* Given problem: Please rewrite all of the data below as a two-column CSV with the header text,answer, giving each text its own row with its answer and putting each value in one quoted field with line breaks replaced by spaces. Leave the pictures out.

* Data rows:
◇ ◇ ◇ ◇
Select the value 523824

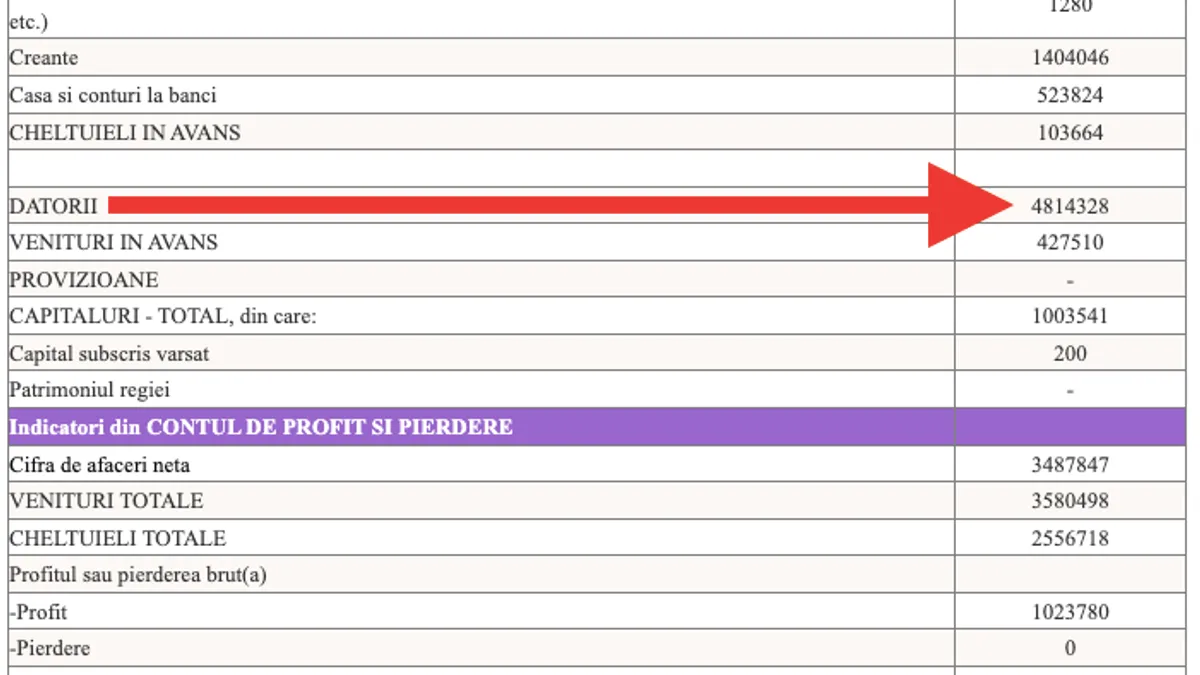1069,95
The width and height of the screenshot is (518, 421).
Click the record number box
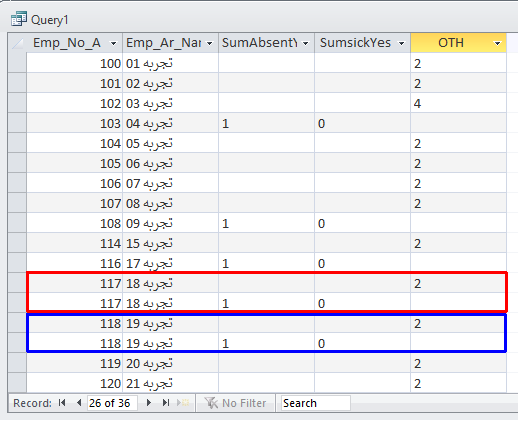click(112, 403)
◇ ◇ ◇ ◇
* Reply to the exercise:
text,answer
"Select the value 523824","1069,95"
"The width and height of the screenshot is (518, 421). Click the record number box","click(112, 403)"